At x-RD, we make extensive use of Pulumi Dynamic Providers to bridge gaps in Pulumi Providers and to create special glue between various systems and services. As such, it's important that when an error occurs, we're able to quickly understand the exact nature of the failure and get in to implementing a fix quickly.

When an exception occurs in a Dynamic Resource, Pulumi will print the exception and exception message, but won't print the traceback. This is really annoying, because it makes it significantly harder to diagnose the problem that's occurring.

Problem Example

Perhaps we're indexing into a list that we've dynamically retrieved from an API (say with the boto3 library), and the API has returned an empty list because of some error. So we tried to simulate that with a __main__.py that intentionally hits an "index out of range" exception.

And... there was no traceback!

Hypothesis

We know that we can print messages (with pulumi.error()) from inside the dynamic resources, and that a raised exception will stop execution and will be printed by Pulumi.

Therefore, we should be able to decorate or wrap each of the entry methods to our Dynamic Resources such that we'll catch any exceptions that occur, nicely format and print the traceback, and then re-raise the exception so that Pulumi handles it as it originally would, but provides us useful output.

Creating the Decorator

The wrapper we actually want to put around each of the methods is pretty simple - catch everything, print the traceback, and then raise again.

Attempt 1 - Decorators Class Decorators

Code example (Pulumi Project) for this section can be found in the 1-class-decorator folder.
First idea - what if we decorate the class, such that all methods are wrapped and replaced at instantiation time? Let's implement that with a class decorator that patches the methods we care about... and it gave us the information we wanted! We're done here right?

We could be, but we ended up taking a different approach. This solution might work well enough for your use case, but class decorators don't work (for us).

In our codebase we define some base Dynamic Resource Provider classes with some shared setup and utility functionality. I would hazard a guess that many other people implementing Dynamic Resources against a single service would end up doing something similar. So what happens when we subclass ExampleProvider to provide a new resource ExampleResource2?

If we add a subclass and new resource, we do get a traceback for ExampleResource but we don't get a traceback for ExampleResource2.

We could easily get around this by requiring that all dynamic provider classes be decorated. But we're already inheriting from a common base class, so let's see if we can find a solution that Just WorksTM.
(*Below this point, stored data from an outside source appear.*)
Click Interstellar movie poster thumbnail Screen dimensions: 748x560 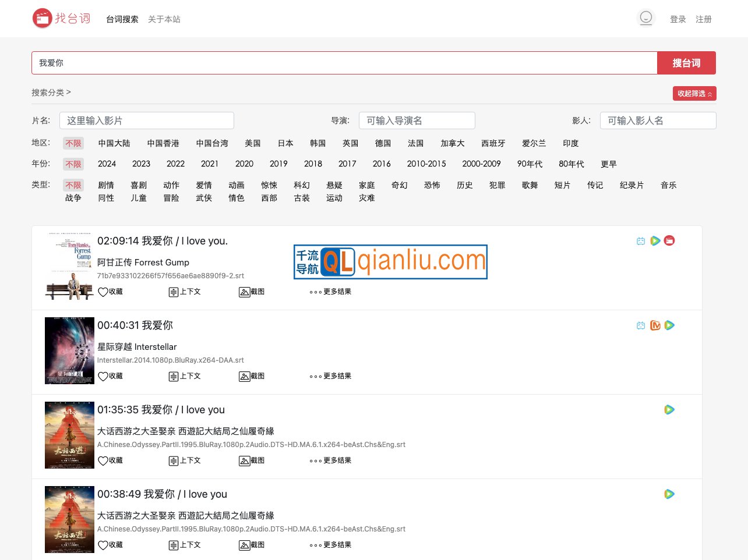point(69,350)
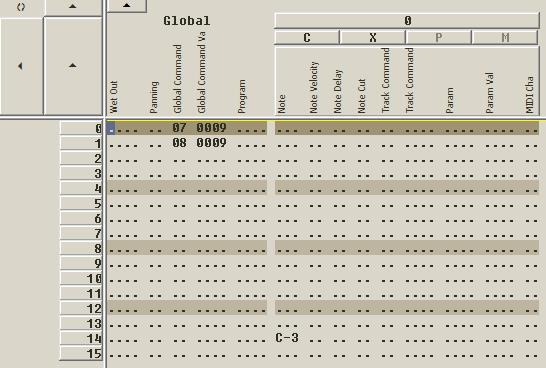Select row number 15 header
Viewport: 546px width, 368px height.
pyautogui.click(x=81, y=354)
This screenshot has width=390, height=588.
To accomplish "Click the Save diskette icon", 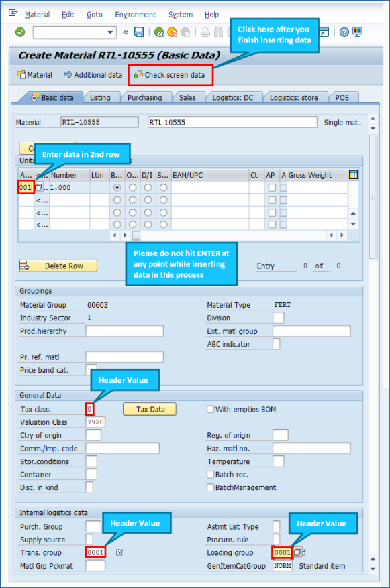I will tap(139, 32).
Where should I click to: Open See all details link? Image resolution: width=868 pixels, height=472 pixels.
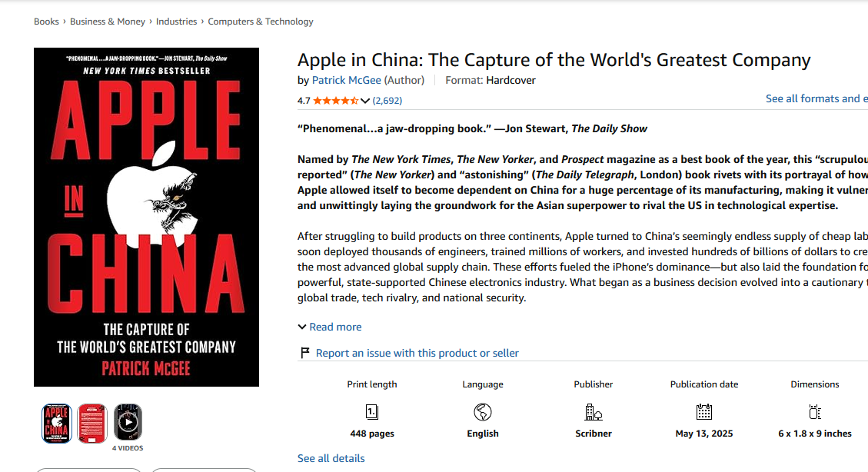pos(331,458)
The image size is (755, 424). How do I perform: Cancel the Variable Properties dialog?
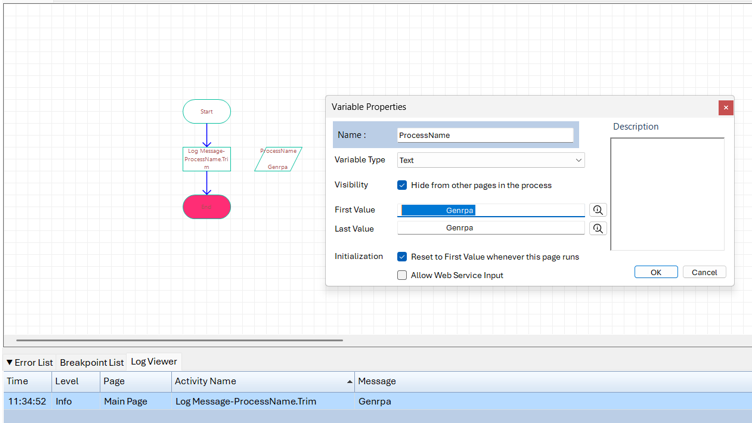coord(704,272)
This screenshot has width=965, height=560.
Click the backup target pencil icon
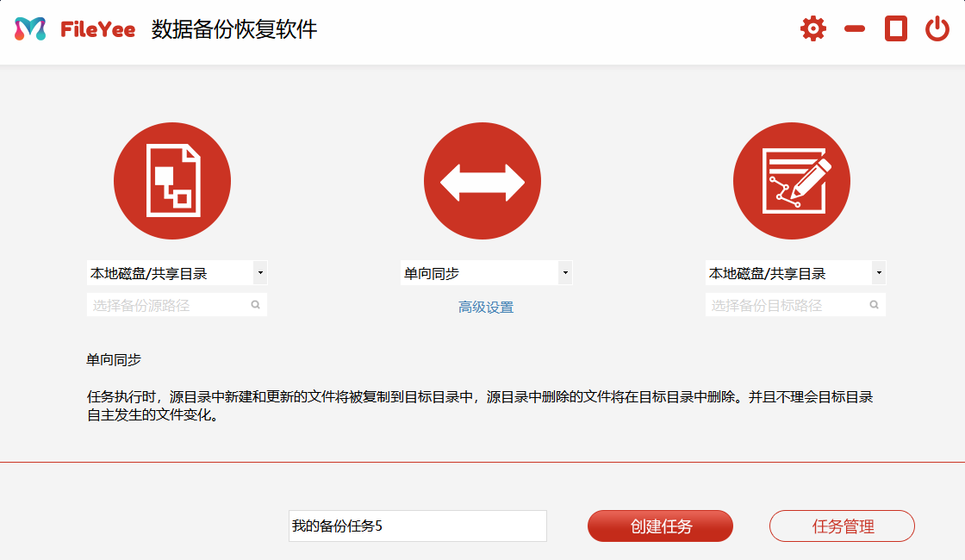[x=791, y=180]
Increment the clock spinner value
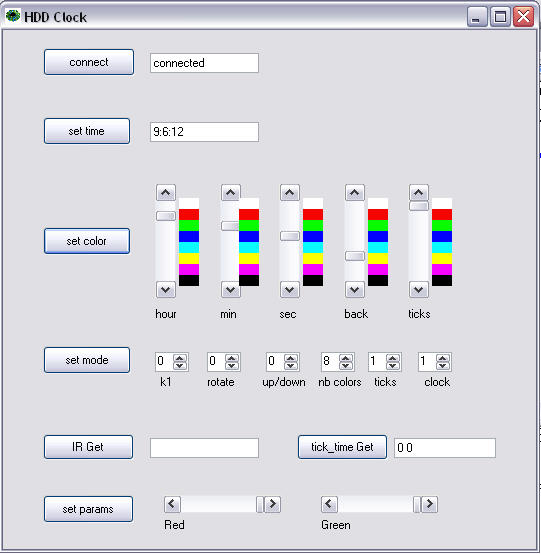 click(443, 358)
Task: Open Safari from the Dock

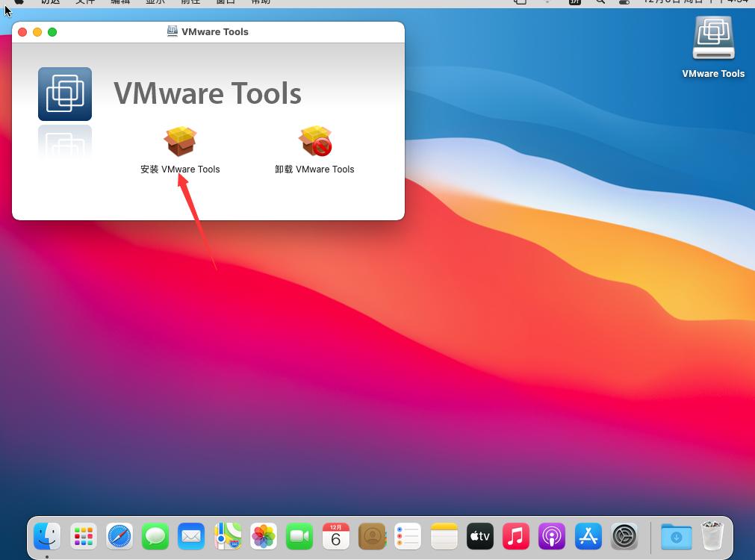Action: coord(119,535)
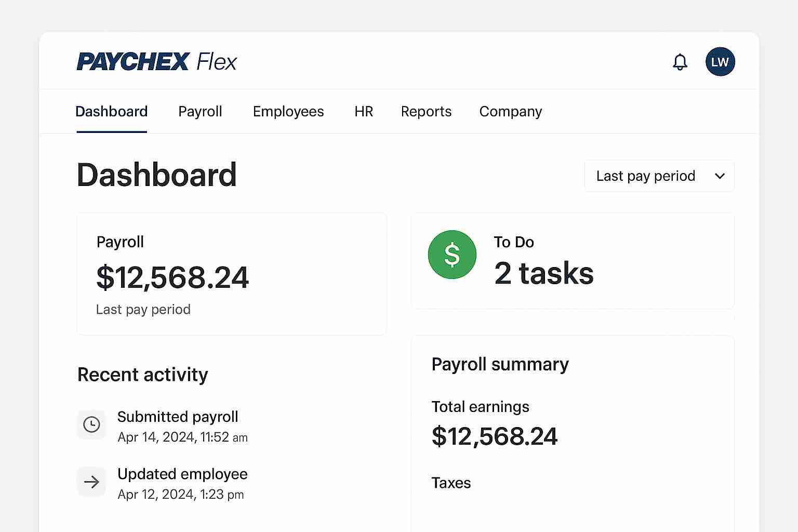Open the Reports menu

point(426,111)
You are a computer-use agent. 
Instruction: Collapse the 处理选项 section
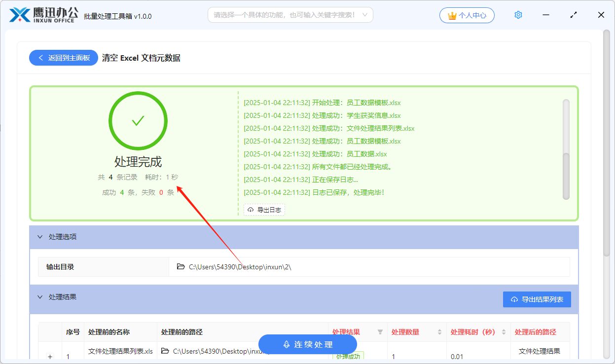click(x=40, y=237)
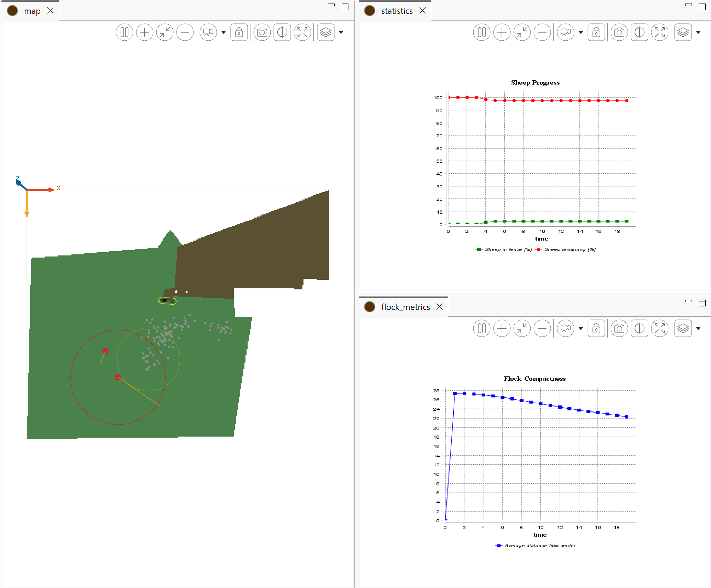711x588 pixels.
Task: Expand the layers dropdown in the statistics toolbar
Action: click(698, 33)
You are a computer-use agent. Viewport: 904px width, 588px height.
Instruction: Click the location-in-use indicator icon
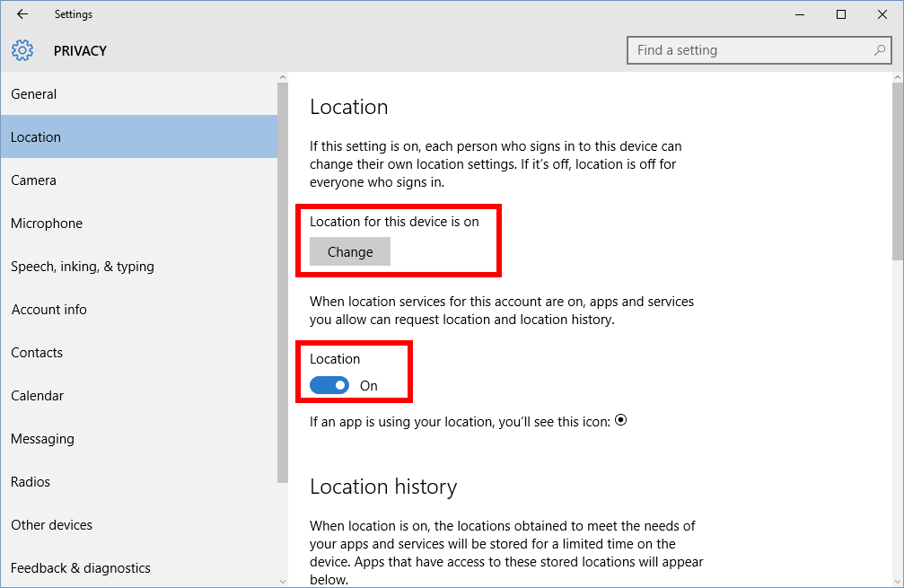click(x=620, y=420)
Attempt 2 - Wrapping in Dynamic Provider __init__
We know our decorator works. What if instead we patch it in __init__? Our subclass dynamic providers don't override __init__ so it'll pass through, and if they really need to override the behaviour then they can define their own __init__, as is the standard way with Python subclassing. Let's dynamically patch the methods there.

Now that we know we can catch and print the exception, let's test how what we've done affects the stack behavior in normal operation. I comment out the print(empty_list[1]) line so that our dynamic resource will create successfully, and run a stack up...

Perfect, it works. Now at x-RD we like our stack behaviour to be as clean as possible, in practice one of the requirements for that is that the diff after we bring a stack up should report no changes. So we test that that is the case with pulumi preview --expect-no-changes...

Alright it worked, that's a wrap (pun intended). We've done it.

Conclusion

We can catch, format, print, and re-raise an exception in a Dynamic Provider by wrapping the provider methods. This greatly improves our ability to rapidly develop and diagnose issues with our Dynamic Resources.

I hope that this might be helpful to anyone else out there also struggling with debugging Pulumi Dynamic Resources.